» **Задания**
1) Повторите из отрывка фрагмент, начиная со слов "Позже мне позвонил" и далее до слов "наградим их орденами...".
2) Во сколько, согласно отрывку, Тягушев вышел на связь в последний раз?
3) Объясните по отрывку, почему Сталин не одобрил знак "Отличный интендант".

Начальник связи старший лейтенант Митрич ответил:

– Документы уничтожьте, а рацию держите до последней возможности.

Тягушев продолжает передавать:

– Усильте огонь по высоте.

– Огонь меткий. Немцы пачками взлетают в воздух. Продолжайте бить.

В 7 часов 48 минут Тягушев говорит в последний раз:

– Фашисты окружают наш блиндаж. Снаряды здорово покрошили их. Немцев осталось немного, но и нас здесь только двое. Выпускаем последние патроны. Прощайте, дорогие товарищи!"

Связь прекратилась.

Когда наша пехота, используя удары артиллеристов, снова заняла высоту, командиры кинулись к блиндажу. Они увидели взорванную рацию и тела героев-радистов...

Но как упорно ни сражаются наши войска, остановить врага не удается.

В Ставке ничего утешительного мне не сказали. Операторы, вижу, прочерчивают на карте линию фронта, отодвигая ее на восток, изгибая дугой вокруг 6-й и 57-й армий: явная угроза их окружения.

* * *

В сегодняшнем номере газеты новые указы – о введении гвардейского звания и значка, а также нагрудных знаков отличников. История их происхождения мне хорошо известна.

Недели три назад комиссар оперативного управления Генштаба бригадный комиссар Иван Николаевич Рыжков, добрый друг и, я бы сказал, помощник нашей редакции, рассказал, что вместе с Василевским был у Сталина. После разговоров по оперативным делам Верховный сказал им:

– Мы установили для дивизий и полков гвардейские звания. Дали им знамена, поощрили повышенным окладом. А как отличить гвардейца, выделить от других? Может быть, установить звание "гвардеец" и дать гвардейский значок? Подумайте...

Позже мне позвонил начальник Главного управления тыла Красной Армии генерал А. В. Хрулев и пригласил что-то посмотреть. Сразу же поехал к нему. А там на столе уже были разложены образцы знаков. Все это отвезли в Кремль. Знаки гвардейцев Верховный сразу же одобрил, а вот на знаках отличников задержался. Походил по кабинету и снова возвратился к ним. Их было много... И "Снайпер", и "Отличный пулеметчик", и "Артиллерист", "Кавалерист", "Связист-дорожник", и даже "Отличный интендант".

Как раз за этого интенданта Сталин и зацепился. Хрулев мне потом рассказывал, что Верховный даже его упрекнул, что он "своих" проталкивает. Сталин отобрал первые семь знаков и сказал:

– А с теми обождем. Будут ваши интенданты хорошо воевать, наградим их орденами...

Кстати, по поводу звания "гвардеец". Указом для воинов гвардейских соединений и частей установлены воинские звания от "гвардии красноармеец" до "гвардии генерал-полковник". Так с этого дня обозначалось в служебных удостоверениях и других документах. Эти звания присваивались навечно. Но, вспоминая те годы, я вижу, что так не получалось. Если, например, гвардейца переводили в негвардейскую часть, приставка "гвардии" исчезала. И сейчас немало ветеранов с орденами и медалями на груди, но без гвардейских знаков, хотя это почетное звание им было когда-то присвоено...

» **Данные**
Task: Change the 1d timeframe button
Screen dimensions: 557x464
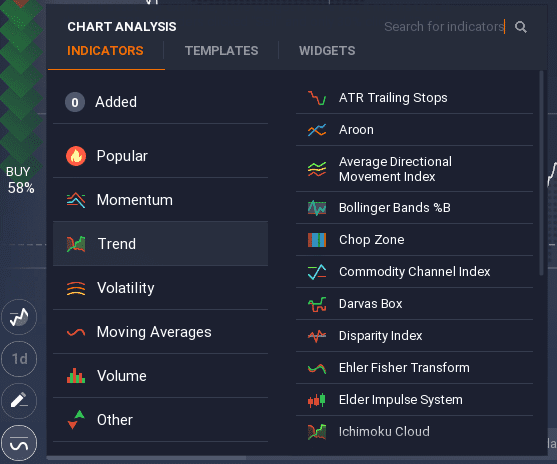Action: tap(19, 359)
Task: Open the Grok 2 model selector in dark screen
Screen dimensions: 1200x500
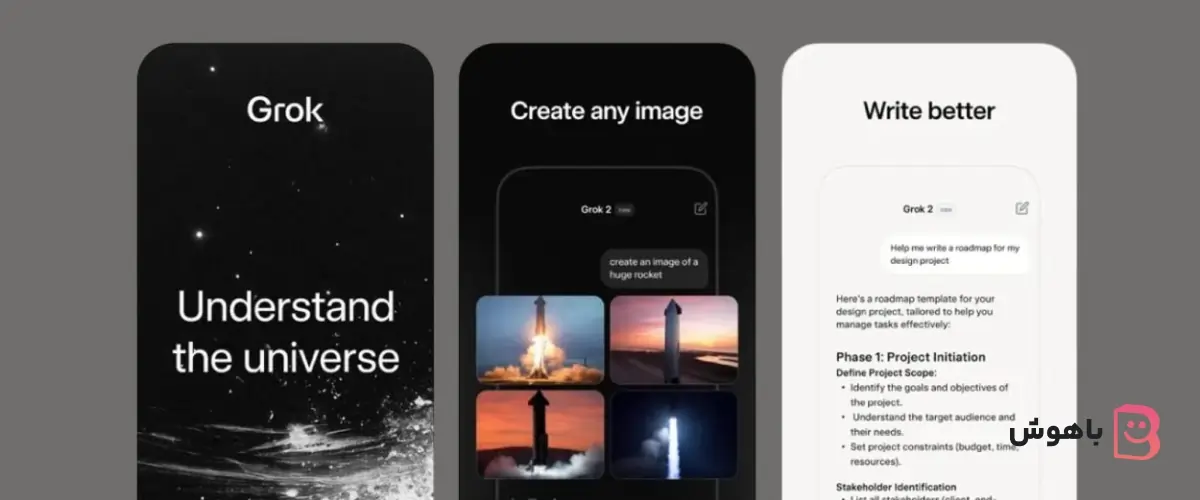Action: click(597, 209)
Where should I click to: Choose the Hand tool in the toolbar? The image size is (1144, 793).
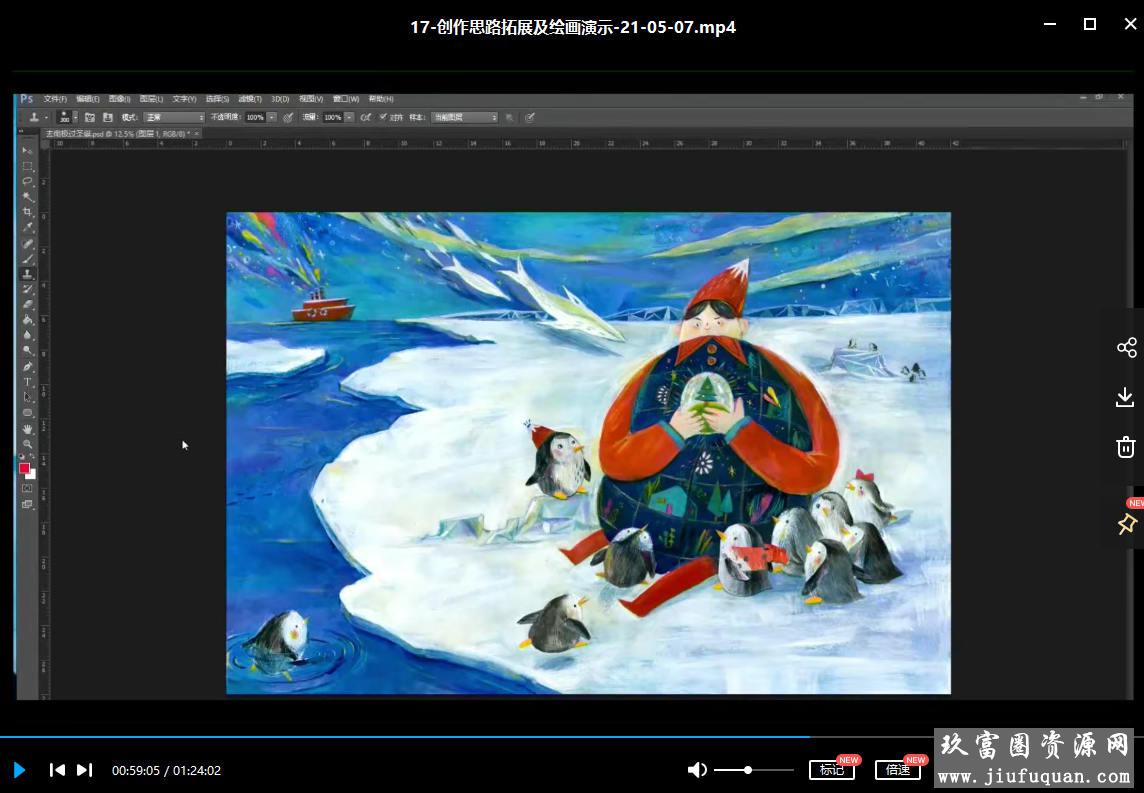(x=28, y=429)
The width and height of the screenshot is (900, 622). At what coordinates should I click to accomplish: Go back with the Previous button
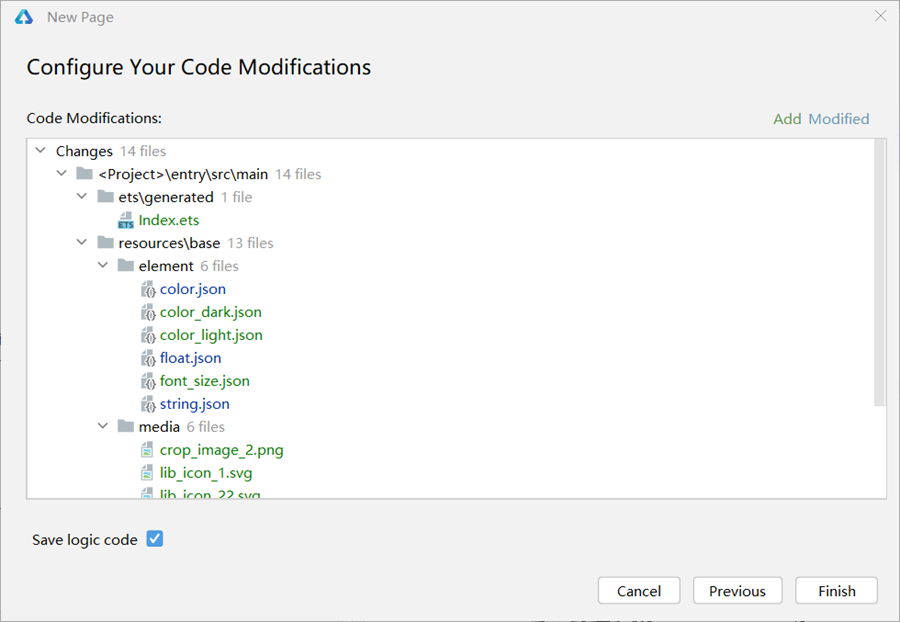point(737,591)
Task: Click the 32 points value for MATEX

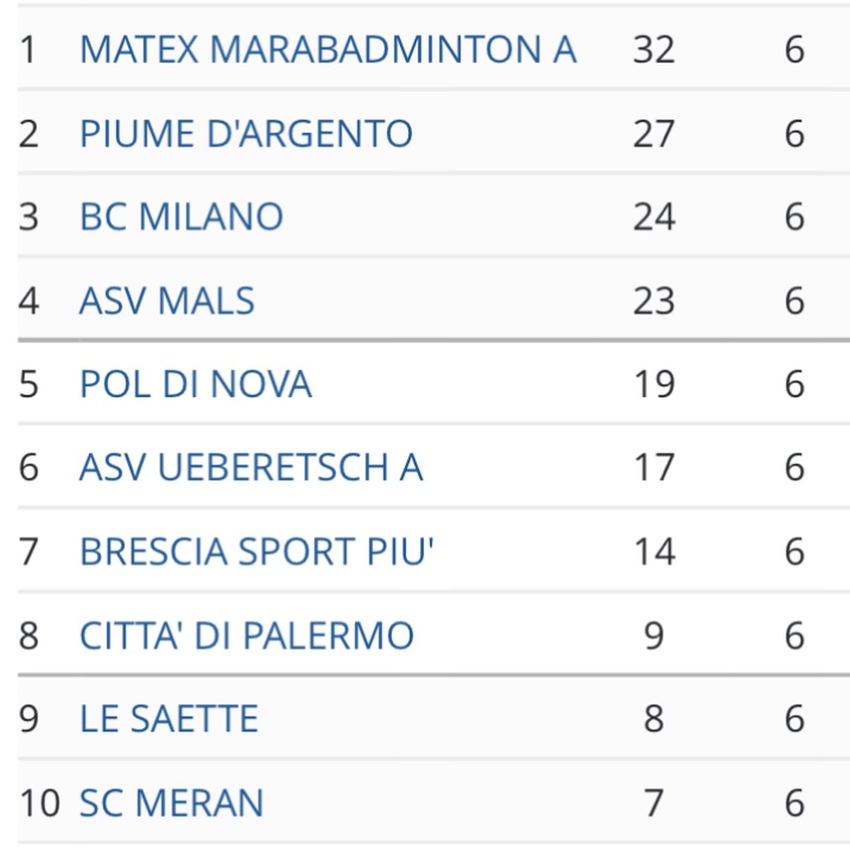Action: (x=654, y=49)
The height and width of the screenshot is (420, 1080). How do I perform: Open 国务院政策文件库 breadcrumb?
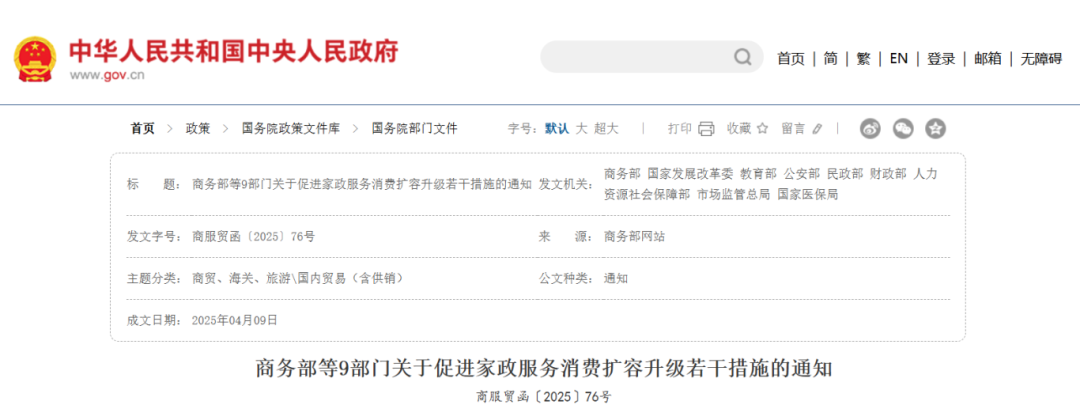pos(291,128)
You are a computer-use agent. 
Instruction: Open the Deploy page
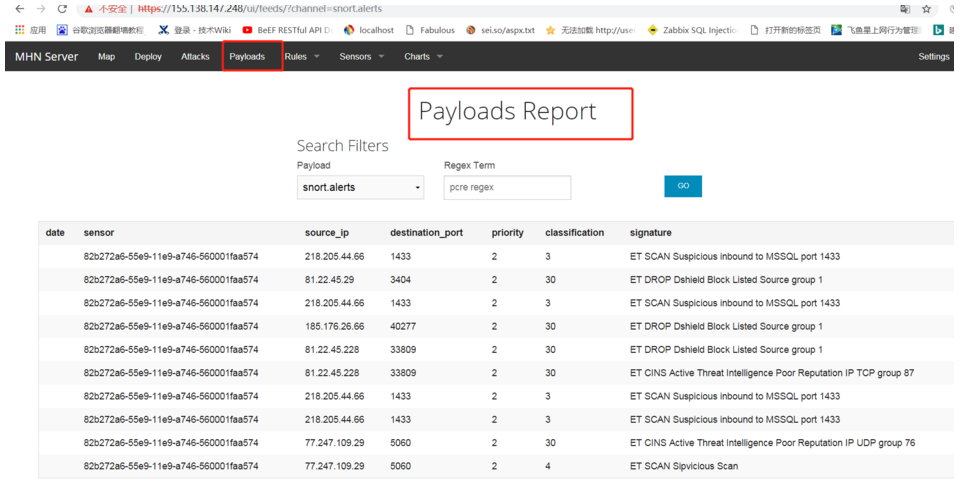148,57
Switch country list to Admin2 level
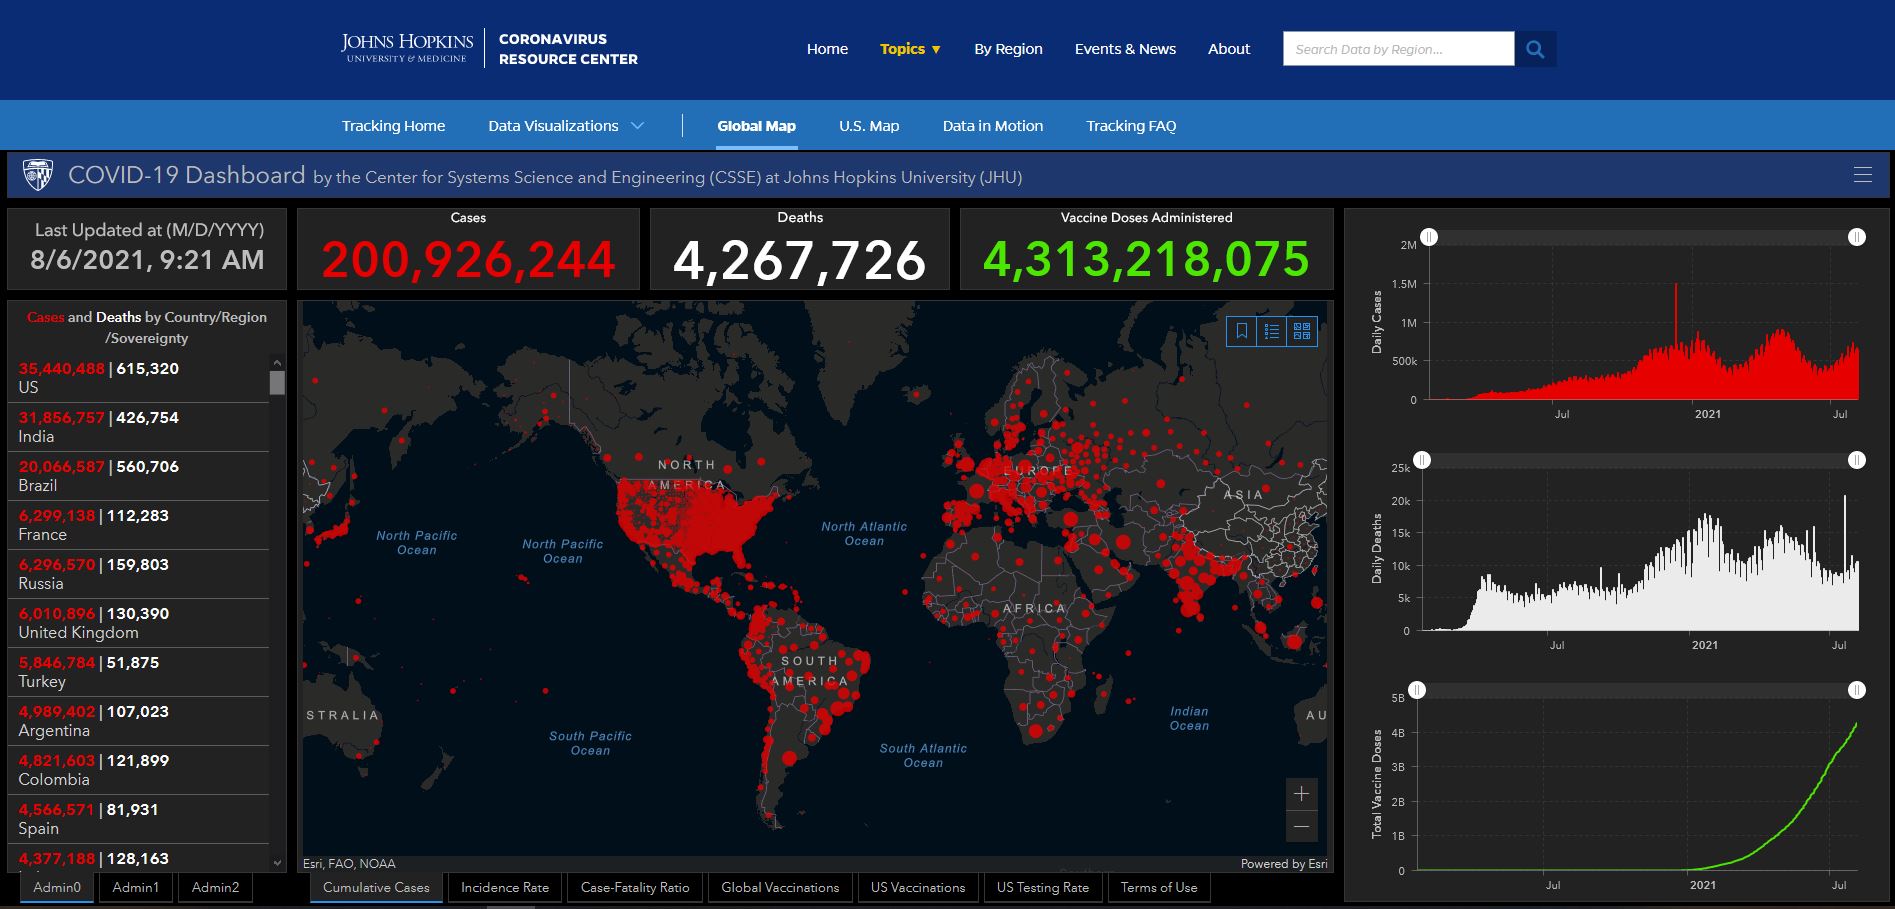Viewport: 1895px width, 909px height. 215,887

» **Ответы по заданиям**
1)
Позже мне позвонил начальник Главного управления тыла Красной Армии генерал А. В. Хрулев и пригласил что-то посмотреть. Сразу же поехал к нему. А там на столе уже были разложены образцы знаков. Все это отвезли в Кремль. Знаки гвардейцев Верховный сразу же одобрил, а вот на знаках отличников задержался. Походил по кабинету и снова возвратился к ним. Их было много... И "Снайпер", и "Отличный пулеметчик", и "Артиллерист", "Кавалерист", "Связист-дорожник", и даже "Отличный интендант".

Как раз за этого интенданта Сталин и зацепился. Хрулев мне потом рассказывал, что Верховный даже его упрекнул, что он "своих" проталкивает. Сталин отобрал первые семь знаков и сказал:

– А с теми обождем. Будут ваши интенданты хорошо воевать, наградим их орденами...

2) В 7 часов 48 минут.

3) Сталин упрекнул Хрулева в том, что тот "своих" проталкивает, и отобрал только первые семь знаков. Об интендантах он сказал, что если они будут хорошо воевать, их наградят орденами.